Shelah proved that while Lebesgue measurability of all subsets implies that the theory of $\sf ZFC+\exists\kappa\text{ inaccessible}$ is consistent. However the consistency of the statement "All sets of real numbers have the Baire property" does not require any stronger theory than $\sf ZFC$.
In particular he constructed, from a model of $\sf ZFC$, a model where $\sf ZF+DC$ holds and every set of real numbers have the Baire property. In this model, if so, every homomorphism from $\Bbb R$ to $\Bbb R$ is Baire measurable, and by Pettis theorem continuous.
It should be noted that the existence of a discontinuous solution is provable from the existence of a Hamel basis of $\Bbb R$ over $\Bbb Q$. However it is currently unknown whether the existence of a discontinuous solution implies the existence of a Hamel basis. On the same note, it is simply false that the existence of discontinuous solutions, Hamel basis, non-measurable sets, or sets without the Baire property, or anything else which concentrates on a subset of the real numbers, would imply the axiom of choice.
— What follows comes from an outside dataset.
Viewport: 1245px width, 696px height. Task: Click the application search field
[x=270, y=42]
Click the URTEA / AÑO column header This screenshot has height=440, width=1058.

The reason is that we can easily arrange that the axiom of choice fails in almost any conceivable way, but the real numbers can be well-ordered -- an assumption which is sufficient to prove all the aforementioned objects exist.
Solution 2:
It can be shown that any measurable function $f$ with $f(x+y) = f(x) + f(y)$ is linear (i.e. $f(x) = ax$ for some $a$), and hence continuous (see for example the page on Cauchy's functional equation on MathWorld). So, to give an example of an additive, discontinuous function, you surely need a non-(Lebesgue-)measurable set.
But to construct a set which is not measurable, you unfortunately need the Axiom of Choice which is equivalent to (Kuratowski-)Zorn Lemma; or at least some weaker version of it. If you forget about the Axiom of Choice altogether, then it might be that no non-measurable sets exist. To quote Wikipedia:
In 1970, Solovay demonstrated that the existence of a non-measurable set for the Lebesgue measure is not provable within the framework of Zermelo–Fraenkel set theory in the absence of the Axiom of Choice (...)
Existence of non-measurable set is not (afaik) equivalent to the Axiom of Choice, but you do need some extra piece except for the standard Zermelo–Fraenkel toolbox. Of course, you can bypass the application of (Kuratowski-)Zorn Lemma (e.g. by proving a special case of it ad hoc), but you cannot find the sought counterexample in an "elementary" way.
Solution 3:
You need some choice because there is no such function in Solovay's model, the reason being all such functions are Lebesgue non measurable.